What the exercise asks
Your response must be an exact transcription of the lines from the one containing "Task: Click ISLAMIC" through the final line of the data.
Supplied material START
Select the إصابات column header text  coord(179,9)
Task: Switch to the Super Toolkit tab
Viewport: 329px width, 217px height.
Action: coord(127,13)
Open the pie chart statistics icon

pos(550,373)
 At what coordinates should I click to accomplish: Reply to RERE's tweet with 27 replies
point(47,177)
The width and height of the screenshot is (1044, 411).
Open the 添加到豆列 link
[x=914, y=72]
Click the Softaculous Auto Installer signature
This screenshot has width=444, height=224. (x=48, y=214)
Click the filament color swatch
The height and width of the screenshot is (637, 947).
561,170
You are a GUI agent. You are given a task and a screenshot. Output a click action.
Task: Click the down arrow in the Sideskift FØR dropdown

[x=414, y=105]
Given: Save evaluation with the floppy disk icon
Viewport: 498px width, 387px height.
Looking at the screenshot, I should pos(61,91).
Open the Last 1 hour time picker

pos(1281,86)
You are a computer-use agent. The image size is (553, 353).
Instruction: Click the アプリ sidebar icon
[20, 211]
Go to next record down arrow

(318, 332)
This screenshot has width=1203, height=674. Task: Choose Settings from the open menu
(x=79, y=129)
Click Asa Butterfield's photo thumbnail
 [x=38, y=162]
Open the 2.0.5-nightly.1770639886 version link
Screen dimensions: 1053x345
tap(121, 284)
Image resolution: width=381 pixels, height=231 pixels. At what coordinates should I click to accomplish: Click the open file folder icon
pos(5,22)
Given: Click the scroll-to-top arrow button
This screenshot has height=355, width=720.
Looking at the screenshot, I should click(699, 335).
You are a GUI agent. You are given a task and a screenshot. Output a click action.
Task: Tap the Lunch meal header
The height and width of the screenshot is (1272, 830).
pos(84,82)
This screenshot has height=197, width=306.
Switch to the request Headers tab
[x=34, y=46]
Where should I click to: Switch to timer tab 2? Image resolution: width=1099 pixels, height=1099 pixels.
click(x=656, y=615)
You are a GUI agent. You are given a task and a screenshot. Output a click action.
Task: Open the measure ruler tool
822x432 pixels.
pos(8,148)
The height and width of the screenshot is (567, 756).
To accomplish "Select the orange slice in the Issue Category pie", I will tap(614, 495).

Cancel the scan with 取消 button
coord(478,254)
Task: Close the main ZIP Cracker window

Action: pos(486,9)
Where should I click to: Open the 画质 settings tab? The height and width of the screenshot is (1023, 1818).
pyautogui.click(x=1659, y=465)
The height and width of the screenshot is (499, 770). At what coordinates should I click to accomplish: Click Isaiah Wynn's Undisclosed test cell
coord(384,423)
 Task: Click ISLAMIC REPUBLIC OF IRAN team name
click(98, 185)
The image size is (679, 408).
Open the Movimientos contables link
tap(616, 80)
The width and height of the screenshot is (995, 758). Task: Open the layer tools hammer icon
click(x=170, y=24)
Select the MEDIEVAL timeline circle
Supplied material END
Exercise result
 Task: Click ISLAMIC REPUBLIC OF IRAN team name
click(98, 185)
The image size is (679, 408).
Open the Movimientos contables link
tap(616, 80)
The width and height of the screenshot is (995, 758). Task: Open the layer tools hammer icon
click(x=170, y=24)
Select the MEDIEVAL timeline circle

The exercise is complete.